A Russian state holding company plans to buy 50 Boeing 737 commercial jetliners in a deal worth up to $4 billion, President Barack Obama said on Thursday. State-owned Rostechnologii and Boeing signed a “proposal acceptance” with an option for the sale of 15 additional planes to the Russian national airline Aeroflot, the White House said.
Obama announced what amounted to the agreement in principle at a joint news conference with Russian President Dmitry Medvedev. He hailed it as an example of expanding bilateral trade and commerce 20 years after the end of the Cold War.

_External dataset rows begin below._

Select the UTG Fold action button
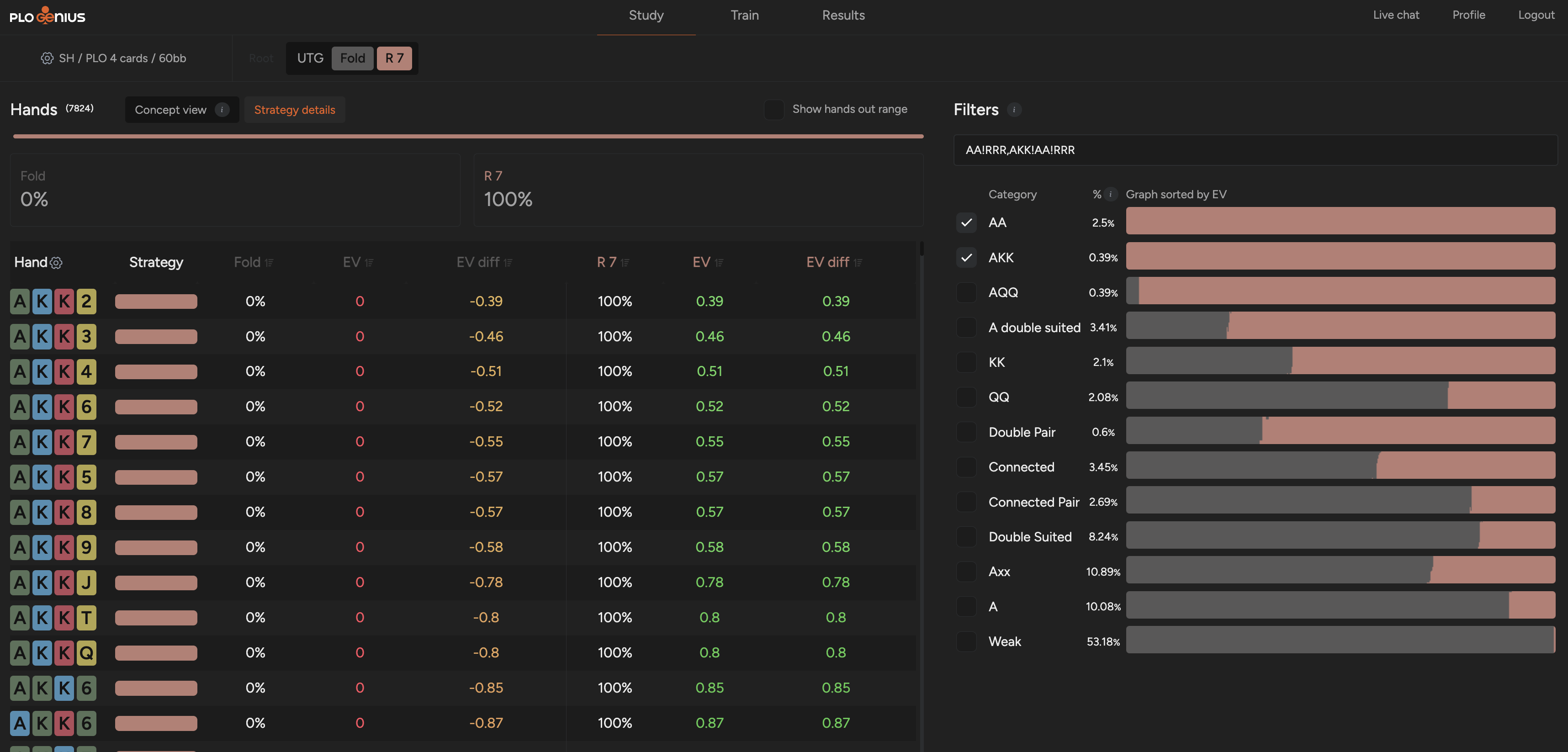This screenshot has height=752, width=1568. (352, 58)
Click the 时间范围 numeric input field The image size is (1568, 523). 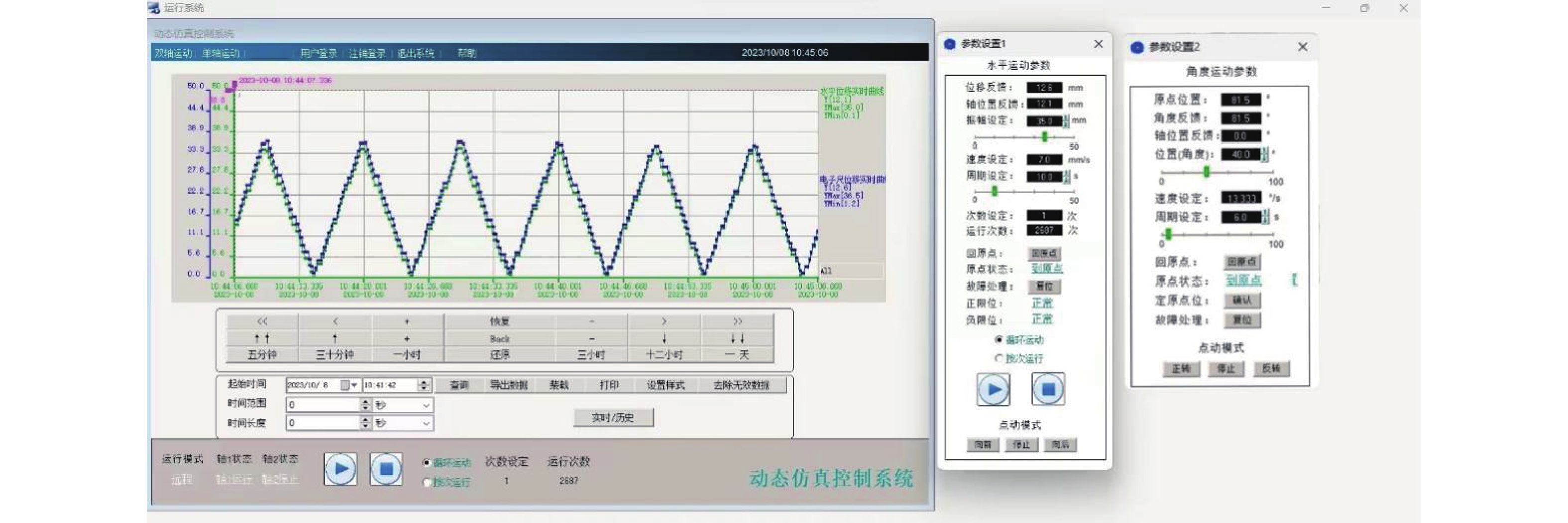pos(323,405)
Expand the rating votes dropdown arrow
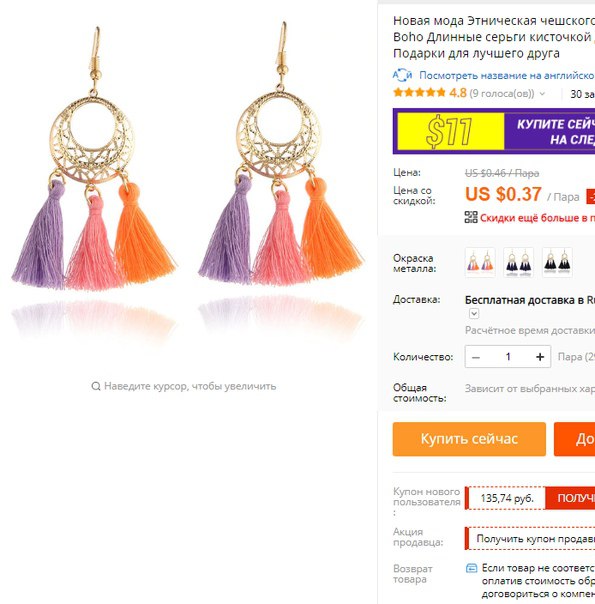595x604 pixels. [x=542, y=94]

The sale of 50 Boeing single-aisle aircraft worth $4 billion “could add up to 44,000 new jobs in the American aerospace industry,” Obama said. The deal was one of several signed at a U.S.-Russia business summit coinciding with Medvedev’s visit to the United States.
Boeing beat out EADS’s Airbus and Russian state airplane manufacturers for the order. The company looks forward to finalizing an agreement, said Jim Proulx, a spokesman for Boeing’s commercial aircraft arm in Seattle, Wash.
The deal is a “prime example of how closer commercial cooperation between our two countries is in our mutual interests,” U.S. Secretary of Commerce Gary Locke said.
Rostechnologii plans to provide Russian airlines with planes that will help them grow their domestic and international operations alongside flag-carrier Aeroflot.